L’ETS continua a pesare sul trasporto marittimo sardo come sostiene da tempo la Confindustria Centro Nord Sardegna. Gli effetti del meccanismo introdotto dall’Unione europea nel 2024 per ridurre l’impronta carbonica del settore marittimo e che obbliga le compagnie di navigazione ad acquistare quote ETS (European Union Emissions Trading System) sulla base delle emissioni prodotte dalle flotte si fanno sentire pesantemente, incidendo per oltre 150 milioni di euro l’anno di maggiori costi sostenuti dalle imprese sarde nell’ultimo triennio.
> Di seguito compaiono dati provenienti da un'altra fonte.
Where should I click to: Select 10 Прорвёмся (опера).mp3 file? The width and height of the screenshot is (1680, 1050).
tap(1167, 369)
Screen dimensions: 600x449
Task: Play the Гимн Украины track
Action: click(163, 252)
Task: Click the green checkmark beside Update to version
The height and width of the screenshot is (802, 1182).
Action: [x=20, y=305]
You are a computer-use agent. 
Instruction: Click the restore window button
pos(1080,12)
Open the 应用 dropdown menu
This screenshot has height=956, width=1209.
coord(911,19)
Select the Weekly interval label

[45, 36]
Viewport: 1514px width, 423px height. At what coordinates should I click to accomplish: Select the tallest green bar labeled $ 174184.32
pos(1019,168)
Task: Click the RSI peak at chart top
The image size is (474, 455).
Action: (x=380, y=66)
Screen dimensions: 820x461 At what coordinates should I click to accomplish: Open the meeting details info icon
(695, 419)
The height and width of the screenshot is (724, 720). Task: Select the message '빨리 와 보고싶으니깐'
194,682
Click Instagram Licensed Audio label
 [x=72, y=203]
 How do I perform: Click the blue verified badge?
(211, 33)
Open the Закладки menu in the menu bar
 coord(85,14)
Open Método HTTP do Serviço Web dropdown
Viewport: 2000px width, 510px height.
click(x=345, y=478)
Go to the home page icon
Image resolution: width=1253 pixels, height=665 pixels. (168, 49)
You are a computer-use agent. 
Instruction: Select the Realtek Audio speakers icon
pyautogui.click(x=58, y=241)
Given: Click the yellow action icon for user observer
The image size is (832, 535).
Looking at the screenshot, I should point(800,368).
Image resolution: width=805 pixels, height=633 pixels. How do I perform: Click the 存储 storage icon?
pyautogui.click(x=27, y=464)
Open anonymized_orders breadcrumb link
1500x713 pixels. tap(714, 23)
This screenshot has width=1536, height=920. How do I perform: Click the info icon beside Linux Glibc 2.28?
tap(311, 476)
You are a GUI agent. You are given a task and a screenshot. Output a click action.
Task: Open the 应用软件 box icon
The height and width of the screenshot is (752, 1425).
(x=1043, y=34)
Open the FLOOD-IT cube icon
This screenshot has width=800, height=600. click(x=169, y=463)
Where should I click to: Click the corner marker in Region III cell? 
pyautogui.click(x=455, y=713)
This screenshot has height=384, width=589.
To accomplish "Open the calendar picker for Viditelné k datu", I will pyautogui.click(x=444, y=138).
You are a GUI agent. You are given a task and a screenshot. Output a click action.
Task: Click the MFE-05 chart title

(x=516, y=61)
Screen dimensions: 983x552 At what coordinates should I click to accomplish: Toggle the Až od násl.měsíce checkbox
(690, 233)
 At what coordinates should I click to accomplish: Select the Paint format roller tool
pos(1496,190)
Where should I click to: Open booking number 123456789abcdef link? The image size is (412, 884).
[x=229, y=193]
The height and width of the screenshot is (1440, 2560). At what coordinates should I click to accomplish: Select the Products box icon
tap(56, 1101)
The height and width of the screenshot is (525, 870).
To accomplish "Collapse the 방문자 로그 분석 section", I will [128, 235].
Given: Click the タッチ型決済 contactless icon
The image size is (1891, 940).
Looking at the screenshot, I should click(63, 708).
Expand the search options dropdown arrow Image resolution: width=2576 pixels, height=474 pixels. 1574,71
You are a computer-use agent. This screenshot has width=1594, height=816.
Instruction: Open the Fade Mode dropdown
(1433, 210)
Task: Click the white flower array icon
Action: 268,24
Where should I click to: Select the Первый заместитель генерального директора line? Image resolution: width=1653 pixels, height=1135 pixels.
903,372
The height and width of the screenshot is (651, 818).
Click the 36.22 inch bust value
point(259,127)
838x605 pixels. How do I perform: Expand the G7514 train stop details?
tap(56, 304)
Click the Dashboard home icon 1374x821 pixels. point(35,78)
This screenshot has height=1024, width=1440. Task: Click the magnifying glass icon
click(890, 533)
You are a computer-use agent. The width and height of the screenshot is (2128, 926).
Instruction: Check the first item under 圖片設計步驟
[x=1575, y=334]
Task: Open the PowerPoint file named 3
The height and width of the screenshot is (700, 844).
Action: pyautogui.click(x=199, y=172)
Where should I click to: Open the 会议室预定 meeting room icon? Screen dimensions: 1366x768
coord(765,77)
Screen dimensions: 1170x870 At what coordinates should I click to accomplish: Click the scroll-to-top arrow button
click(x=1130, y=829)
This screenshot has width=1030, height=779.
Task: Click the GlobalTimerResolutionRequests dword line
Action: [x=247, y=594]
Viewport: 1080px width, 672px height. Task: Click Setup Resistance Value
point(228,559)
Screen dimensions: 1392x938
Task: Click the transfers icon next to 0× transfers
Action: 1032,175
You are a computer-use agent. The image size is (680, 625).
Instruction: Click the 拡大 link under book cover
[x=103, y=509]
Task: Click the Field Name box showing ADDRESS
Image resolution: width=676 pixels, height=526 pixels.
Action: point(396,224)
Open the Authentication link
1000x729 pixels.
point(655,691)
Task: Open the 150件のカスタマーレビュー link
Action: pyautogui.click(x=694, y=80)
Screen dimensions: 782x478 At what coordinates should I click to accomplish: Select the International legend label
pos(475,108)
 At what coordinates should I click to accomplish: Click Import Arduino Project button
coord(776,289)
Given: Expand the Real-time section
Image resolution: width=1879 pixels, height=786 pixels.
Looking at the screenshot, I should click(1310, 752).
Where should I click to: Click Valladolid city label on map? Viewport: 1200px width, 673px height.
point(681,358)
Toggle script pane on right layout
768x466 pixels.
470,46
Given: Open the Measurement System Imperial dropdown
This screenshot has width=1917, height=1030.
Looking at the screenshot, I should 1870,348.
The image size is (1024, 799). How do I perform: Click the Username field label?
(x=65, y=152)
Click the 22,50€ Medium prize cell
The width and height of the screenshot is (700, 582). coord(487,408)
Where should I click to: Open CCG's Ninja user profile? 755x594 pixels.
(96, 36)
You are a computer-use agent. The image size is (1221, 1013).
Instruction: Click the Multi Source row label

Il tema è stato al centro dell'incontro con la vicepresidente del Parlamento Europeo Antonella Sberna, che si è tenuto a Sassari, a Villa Mimosa, sede dell'Associazione Industriali. Erano presenti anche i deputati Mauro Rotelli (presidente della Commissione Ambiente, Territorio e Lavori Pubblici a Montecitorio), Salvatore Deidda (presidente della Commissione Trasporti sempre alla Camera) e Barbara Polo, la consigliera regionale Francesca Masala,

«Non ci interessano oboli o regalie. Chiediamo una compensazione economica e di poter competere ad armi pari con le altre imprese del territorio nazionale»: ha detto  Achille Carlini, presidente di Confindustria Centro Nord Sardegna

«Abbiamo già alzato la voce sul tema dell’ETS – ha assicurato l’europarlamentare Antonella Sberna –. All’inizio della legislatura si parlava di una revisione dell’ETS, che ancora però non è arrivata. Ma a luglio potrebbe sbloccarsi qualcosa. Il nostro governo e tanti di noi al Parlamento europeo stanno pensando di chiedere la sospensione dell’ETS. E poi rivedere il sistema».